If you have not been to the South. Go.
If you have not been to the Southern Foodways Alliance Symposium (or, one of the organization’s many other events year-round). Go.
Beyond the food and drink, hospitality and history, there is a deep soulfulness to the South you’ll not find elsewhere. Similar to what I said about Spain in my last blogpost, the American South has an identity. And, thanks to good people like John T. Edge and the folks at the Southern Foodways Alliance, and to chefs across the South who have committed themselves to reviving and promoting southern foodways, that identity is being studied and preserved for all of us to enjoy.

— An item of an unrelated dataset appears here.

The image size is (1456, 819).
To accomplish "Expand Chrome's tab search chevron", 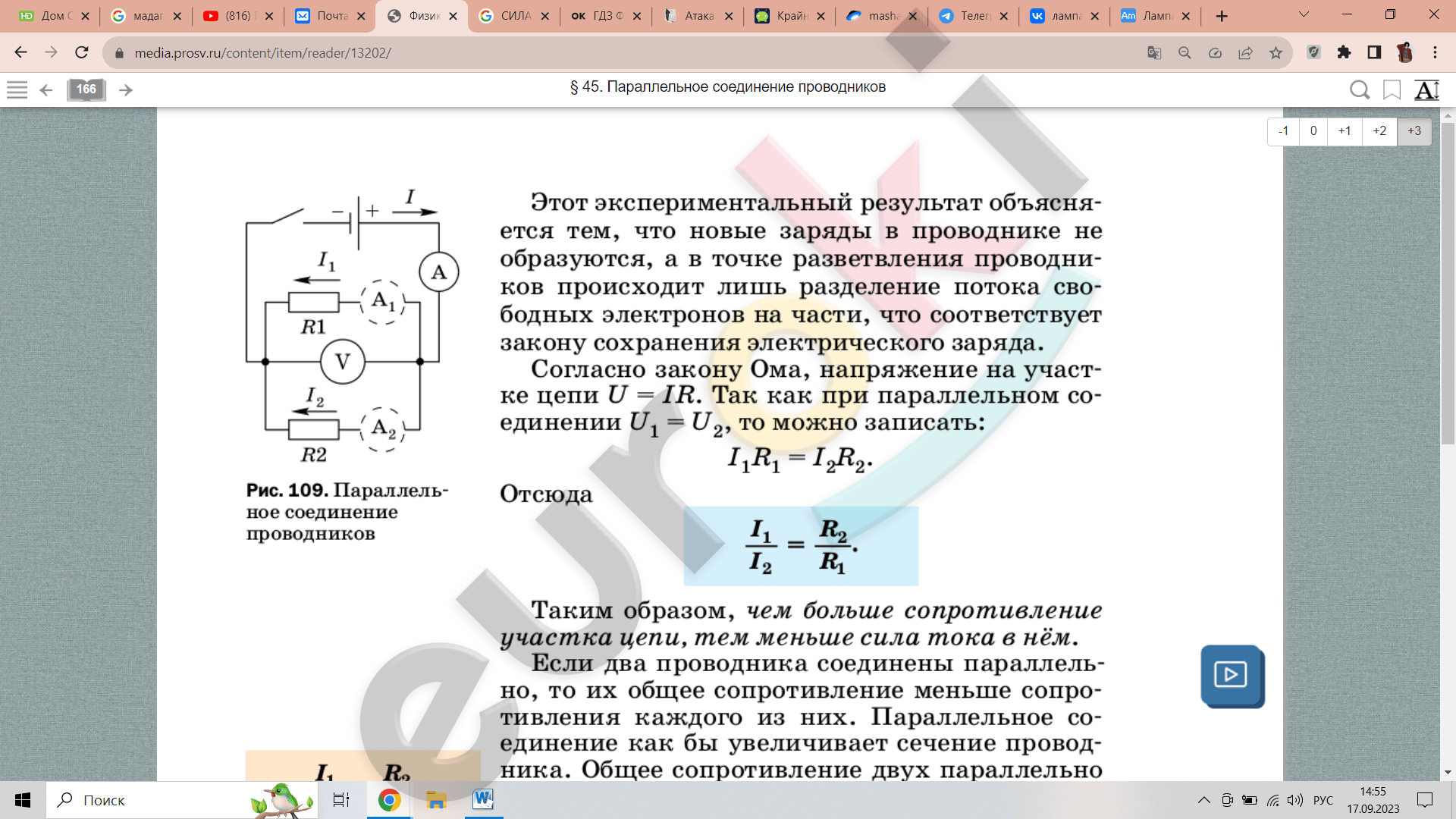I will (1304, 14).
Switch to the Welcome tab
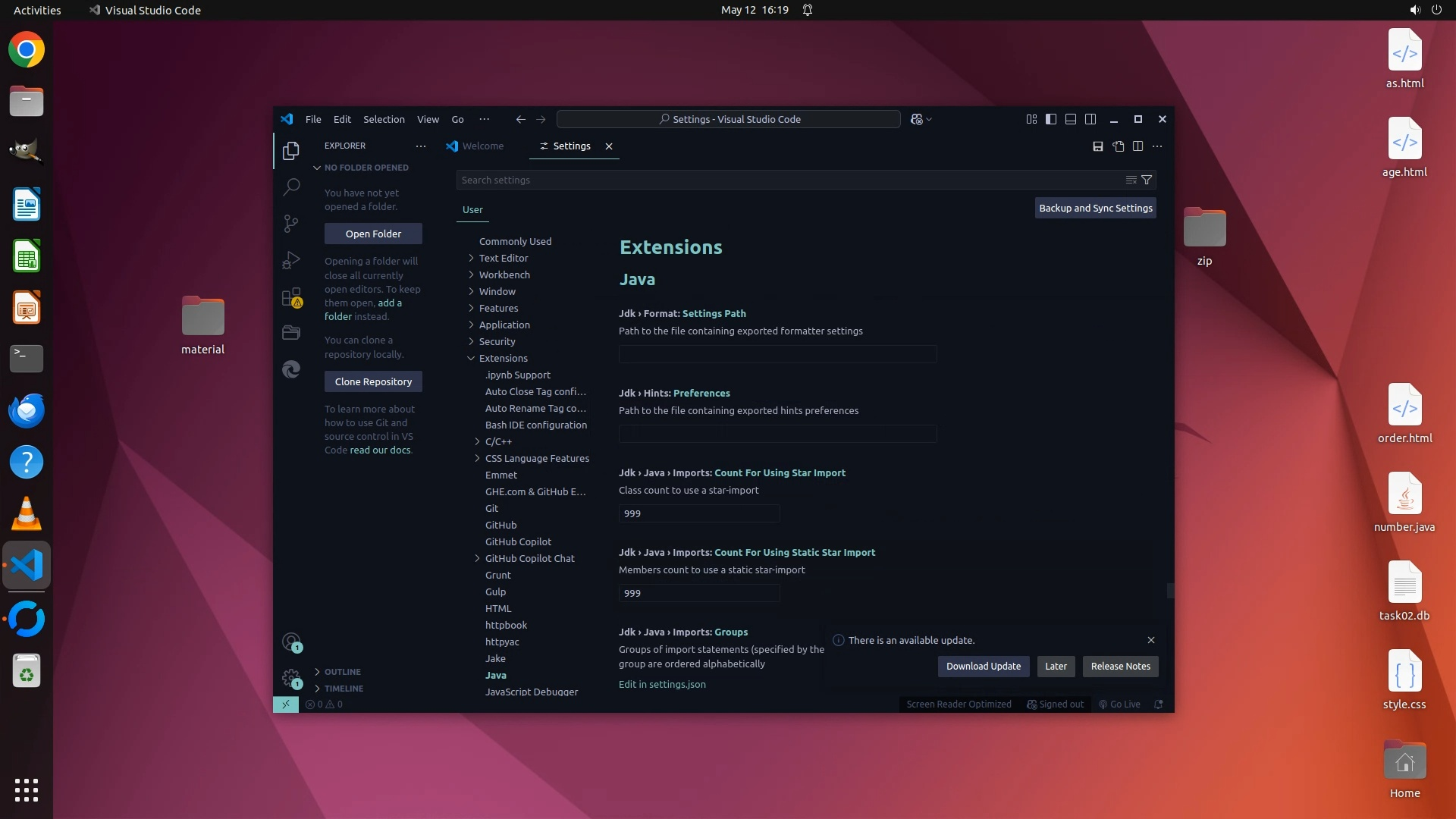The width and height of the screenshot is (1456, 819). pyautogui.click(x=482, y=146)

Here are the restaurants I visited on this trip through the South. They are all hyperlinked to the photos:
Arnold’s Country Kitchen (Nashville)
Catbird Seat, The (Nashville)
Gus’s World Famous Hot & Spicy Chicken (Memphis)
Hog & Hominy (Memphis)
Prince’s Hot Chicken (Nashville)
Big Bad Breakfast (Oxford)
Taylor Grocery (Taylor)
Photos: Kuri squash-stuffed poblano peppers, presented by Ashley Christensen at the SFA Symposium, Oxford, Mississippi; Taylor Grocery in Taylor, Mississippi; pickles at the SFA Symposium, Oxford, Mississippi; hot chicken at Prince’s Hot Chicken in Nashville, Tennessee; The Catbird Seat in Nashville, Tennessee; cornmeal-fried catfish and sides at Arnold’s Country Kitchen in Memphis, Tennessee; sizzling butter oysters at by Tenney Flynn at the SFA Symposium, Taylor, Mississippi; the graffitied interior of Taylor Grocery, Taylor Mississippi; pastrami biscuit at SFA Symposium, Oxford, Mississippi; pit party at Woodson Ridge Farm, Oxford, Mississippi; the “Red Eye” pizza at Hog & Hominy in Memphis, Tennessee; hickoried chicken and white sauce by Patrick Martin at the SFA Symposium pit party, Woodson Ridge Farm, Oxford, Mississippi; and grits in Dutch ovens on coals at the SFA Symposium pit party, Woodson Ridge Farm, Oxford, Mississippi.
3 replies on “travel: daily wipe-downs…”
This was a fantastic read. FYI it’s “Bouré” (boo-ray) on the Square in Oxford, same name as the card game; and I was holding my breath to see if you also experienced the joy of Graceland Too in Holly Springs, MS – a great pairing, if you will, to the “regular” Graceland in Memphis. Next time, drop me a line – I’d be happy to accompany you.
KJ: Thanks for the catch. I’ve corrected the Bouré misspelling. And, I’m Googling Graceland Too now.
Visited family in Kansas City/Independence a few years ago and found my life altered when I discovered Chinese BBQ wasn’t the only culture that prized “burnt ends.” I can’t wait to visit again – with less time restrictions and familial responsibilities so I can truly explore. You sir are one of the greatest food writers on the planet. Keep it up!